Welcome Home, Dr. Sarah VandenBrink

“I’m curious to know what the post-show blues will feel like as a music director,” said Dr. Sarah VandenBrink as we chatted in the sun a few days ago.

Dr. Sarah VandenBrink

Currently the Theatre Department is wrapping up rehearsals for the musical Ordinary Days, which will be presented virtually Friday-Sunday, April 16-18, and Thursday through Saturday, April 22-24.

Dr. VandenBrink serves as music director. She is in her first year as a faculty member at Hope, but this is not her first hurrah on campus. Aa s 2011 graduate of Hope College, Dr. VandenBrink was a double major in Vocal Music Performance and Vocal Music Education. 

This track is incredibly rigorous, as many students that focus on just one of these are forced to carry an overload of credits each semester. Yet VandenBrink would not have had it any other way:. “I know people say you have to choose, but I love both. I have to teach and perform,” she told me. 

As a student at Hope, VandenBrink did (just about) everything. She served as co-president of the Chapel Choir and director of musical activities for Hope’s chapter of Delta Omicron. She also competed in competitions with the National Association of Teachers of Singing (NATS) and Opera Grand Rapids (OGR). VandenBrink placed first or second almost every year she participated in NATS. At OGR, she placed second her junior year and first her senior year! On top of these commitments, VandenBrink also held an internship at the Second Reformed Church in Zeeland.

Dr. VandenBrink completed her final semester student teaching at The Julia Reynolds Masterman Laboratory and Demonstration School in Philadelphia. From there she returned to the area to teach at Hamilton Elementary School. Though she loved her experience teaching children, there was something missing.

“So I went to grad school,” she told me. She and I had to laugh at her use of a trope of life that is said by one of the characters in Ordinary Days

Dr. VandenBrink moved to Rochester, New York, and started her graduate studies at Eastman School of Music.
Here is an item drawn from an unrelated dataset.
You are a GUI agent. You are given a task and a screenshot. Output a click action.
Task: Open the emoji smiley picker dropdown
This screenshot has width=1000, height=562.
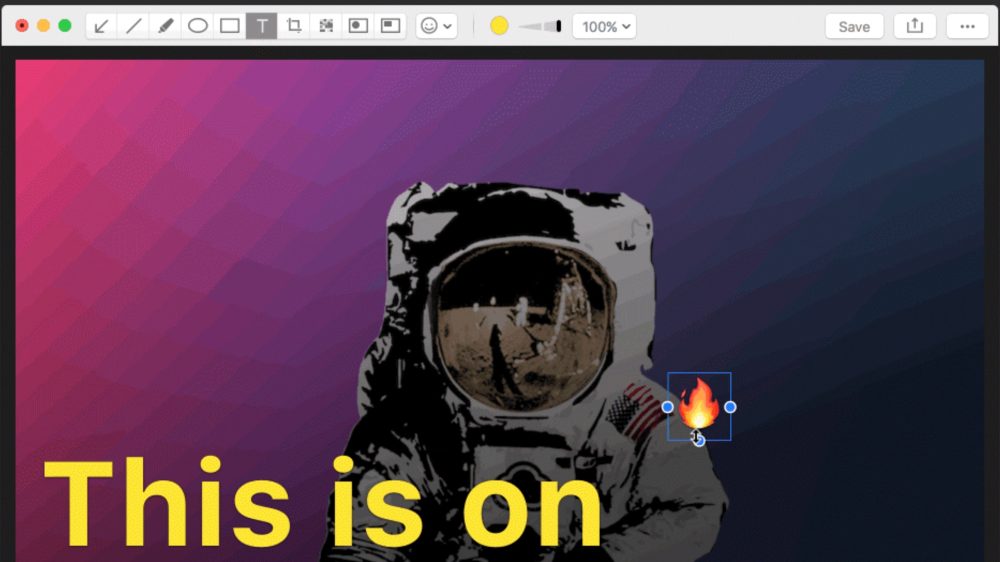tap(436, 26)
At the conservatory she earned her masters in Vocal Performance and Music Literature. Yet VandenBrink missed teaching, so she decided to stay to complete her doctorate in Vocal Performance and Vocal Literature with a minor in Vocal Pedagogy. “I had finally found my home, because I love to teach and perform.” 
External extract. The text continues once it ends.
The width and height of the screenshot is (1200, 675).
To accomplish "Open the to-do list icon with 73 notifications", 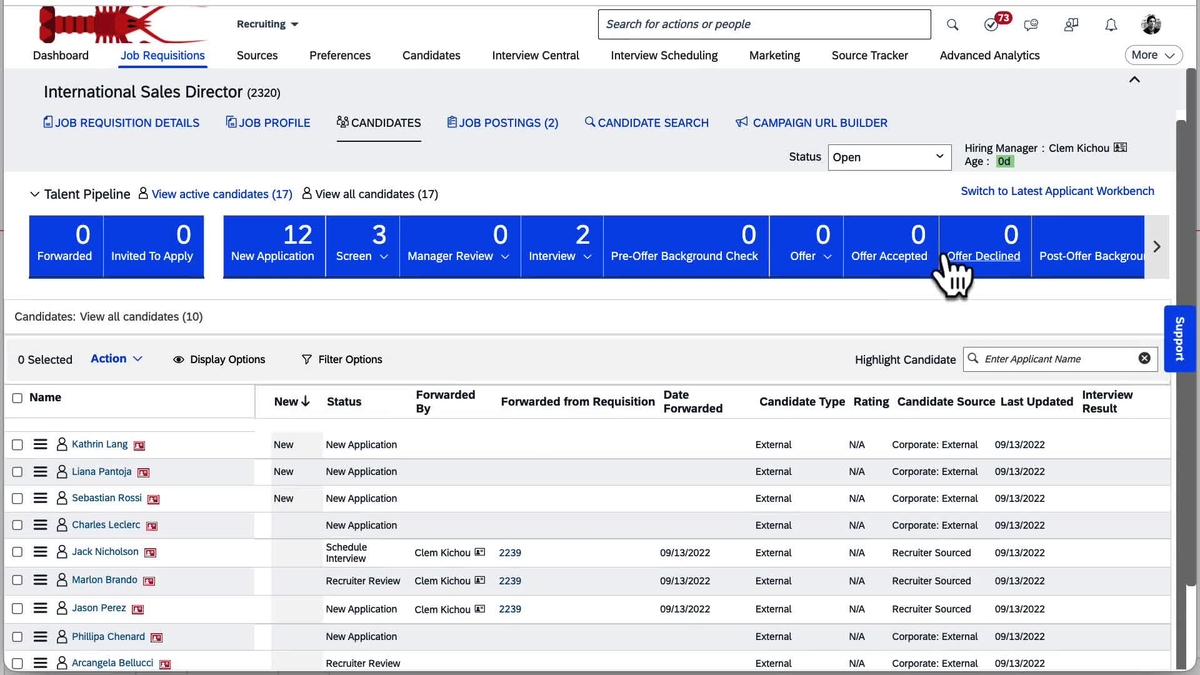I will click(993, 24).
So now Dr. VandenBrink is back at Hope. Over the course of her first two semesters she has already impacted many students and has performed numerous times. She appreciates that our school encourages students and faculty to get involved in many facets of life.

“I knew after I left the conservatory that I preferred the liberal arts atmosphere,” she says. “I love that liberal arts teaches the whole person, rather than just the focused area.”
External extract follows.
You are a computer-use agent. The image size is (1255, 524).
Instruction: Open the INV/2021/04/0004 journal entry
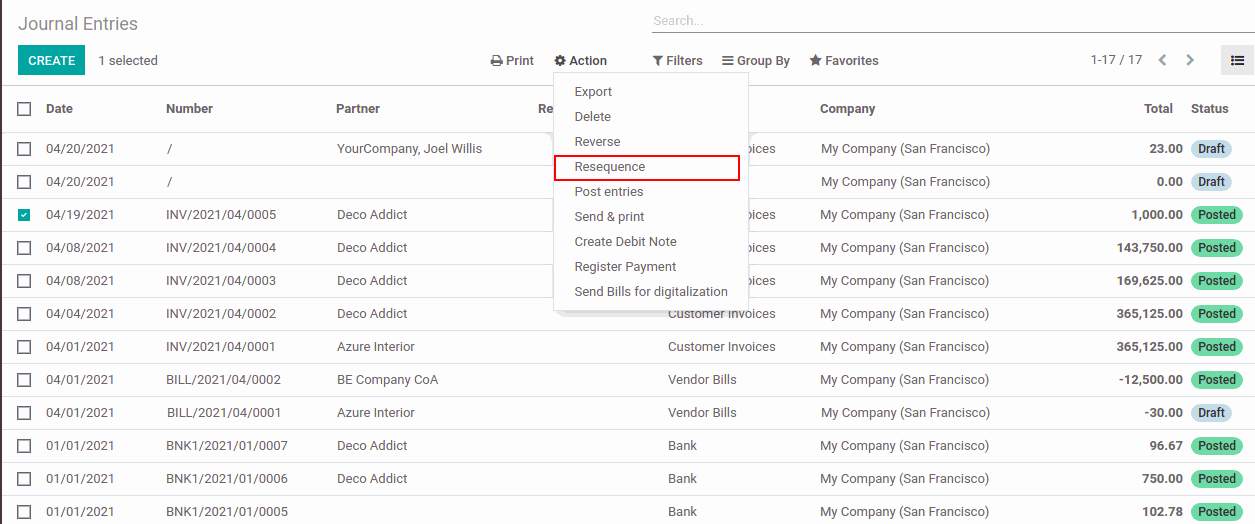[221, 248]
Not only is she inspiring students in the music department, but she is also music directing the theatre production, Ordinary Days.

“I’ve been finding it really inspiring watching students learn their characters and turn them into their own,” she says, “I’ve never been on this side before. Getting to see this has been really exciting.”

Dr. VandenBrink leads rehearsals for Ordinary Days

The musical is almost entirely sung and features some numbers that are very rhythmically and musically difficult. Dr. VandenBrink has been hard at work with the cast and crew of Ordinary Days over the past few months as they have prepared for the performance, which opens this coming Friday, April 16. 

While this is Dr. VandenBrink’s first time music-directing a production at Hope, she has also previously starred on the DeWitt stage. During VandenBrink’s senior year, the Theatre Department produced the opera Street Scene in collaboration with the Music Department. Now retired theatre faculty member John Tammi directed the production, which VandenBrink describes as one of the highlights of her college career. She also had a coaching session with Ordinary Days director Dr. Daina Robins during the Street Scene process. 

As Ordinary Days slowly comes to a close next weekend, those “post-show blues” will soon be felt by all involved. Though it is sad to wave goodbye to this great project, Dr. VandenBrink is excited to continue making her mark on Hope’s arts departments. At the end of our conversation, we found ourselves talking about our inspirations. She emphasized that her students’ thirst for knowledge, her fellow faculty members’ research and musical choices, and the new and unknown composers she has discovered excite her on a daily basis.

She also talked about the importance of communication in music, saying “To me, singing has always been about communication, but also finding out why the song was written. That is kind of why I’m inspired.”  This truth can be seen in so many works, and is incredibly important to the success of Ordinary Days.